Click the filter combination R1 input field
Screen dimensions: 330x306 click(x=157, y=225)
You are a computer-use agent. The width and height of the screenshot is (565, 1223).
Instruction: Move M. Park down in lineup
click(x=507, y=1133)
....
Directive: Reproduce every one of the items above line for line, leaving each word and number unchanged.

Response for this exercise:
Click the filter combination R1 input field
Screen dimensions: 330x306 click(x=157, y=225)
You are a computer-use agent. The width and height of the screenshot is (565, 1223).
Instruction: Move M. Park down in lineup
click(x=507, y=1133)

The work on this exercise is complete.